Changing stroke rehab and research worldwide now.Time is Brain! trillions and trillions of neurons that DIE each day because there are NO effective hyperacute therapies besides tPA(only 12% effective). I have 523 posts on hyperacute therapy, enough for researchers to spend decades proving them out. These are my personal ideas and blog on stroke rehabilitation and stroke research. Do not attempt any of these without checking with your medical provider. Unless you join me in agitating, when you need these therapies they won't be there.

What this blog is for:

My blog is not to help survivors recover, it is to have the 10 million yearly stroke survivors light fires underneath their doctors, stroke hospitals and stroke researchers to get stroke solved. 100% recovery. The stroke medical world is completely failing at that goal, they don't even have it as a goal. Shortly after getting out of the hospital and getting NO information on the process or protocols of stroke rehabilitation and recovery I started searching on the internet and found that no other survivor received useful information. This is an attempt to cover all stroke rehabilitation information that should be readily available to survivors so they can talk with informed knowledge to their medical staff. It lays out what needs to be done to get stroke survivors closer to 100% recovery. It's quite disgusting that this information is not available from every stroke association and doctors group.

Wednesday, June 22, 2022

New study to investigate how sleep can aid stroke recovery

I've been calling for a sleep protocol for at least 9 years.
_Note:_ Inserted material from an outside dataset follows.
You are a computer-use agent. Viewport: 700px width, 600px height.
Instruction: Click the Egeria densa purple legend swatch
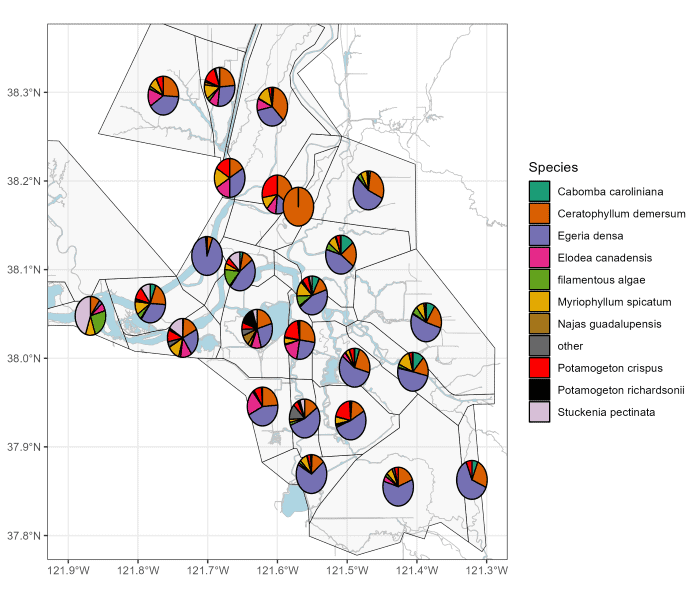(x=540, y=236)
Nobody listens to me though.

  • sleep (177 posts to August 2010)

 

New study to investigate how sleep can aid stroke recovery

Researchers at the University of East Anglia are launching a new study to see how sleep can help stroke recovery.
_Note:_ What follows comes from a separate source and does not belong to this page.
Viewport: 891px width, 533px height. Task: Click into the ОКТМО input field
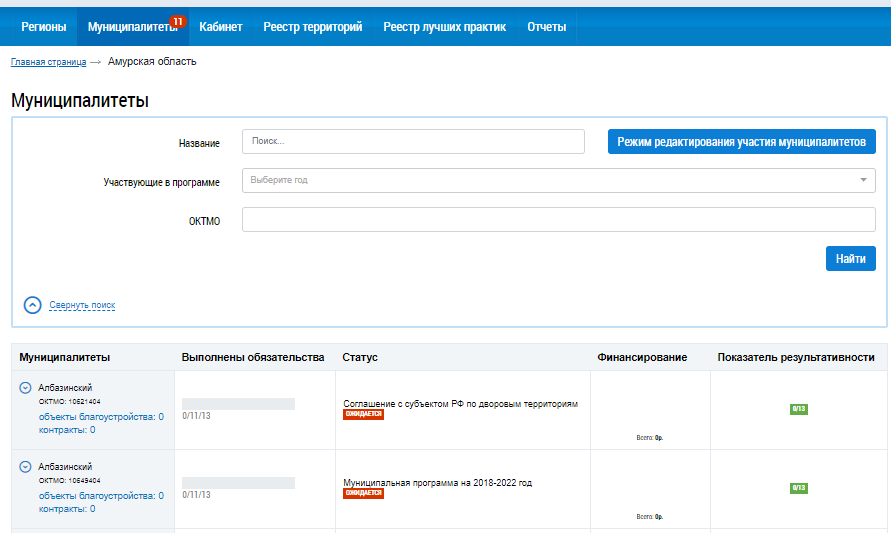coord(558,220)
They will investigate whether people’s sleep patterns influence recovery of neuromuscular function - the ability to use weak muscles in the right order and at the right time during movement.

The team are looking for people who have had a stroke to take part, and they hope their findings will reveal how the brain recovers after a stroke.

A stroke happens when the blood supply to part of the brain is cut off, killing brain cells. Damage to the brain can affect how the body works – and weakness on one side of the body is the most common and well-known effect of stroke. If your muscles are weak, you are likely to have some difficulty moving your limbs and moving around in general. We want to better understand how the brain recovers after a stroke - so we will be investigating how stroke survivors regain movement, and how this is influenced by sleep and time. We hope to find out more about sleep patterns that are beneficial for movement recovery after stroke.”

Lead Researcher Prof Valerie Pomeroy, UEA’s School of Health Sciences.

The team are looking for people in the region who have had a stroke to take part in the study. Participants will undertake measures of daily activity, sleep and movement.

The project will involve measuring people’s movement using small sensors placed on the skin’s surface that record natural muscle activity whilst they carry out a daily task - picking up a telephone.

Participants will be asked to attend two visits at UEA. These visits normally require one and a half to two hours each. During the visits participants will undertake the movement measures and complete questionnaires about how they sleep. 

In-between visits, participants will wear a motion watch on each wrist for seven days to measure their everyday activity at home.

Prof Pomeroy said: “There is strong evidence that physiotherapy improves the ability of people to move and be independent after a stroke.  But at six months after stroke many people remain unable to produce the movement needed for everyday activity such as answering a telephone. 

“We are undertaking this study to understand more about whether this situation could be improved by using interventions to change a patient’s sleep pattern and thus improve recovery of movement ability.”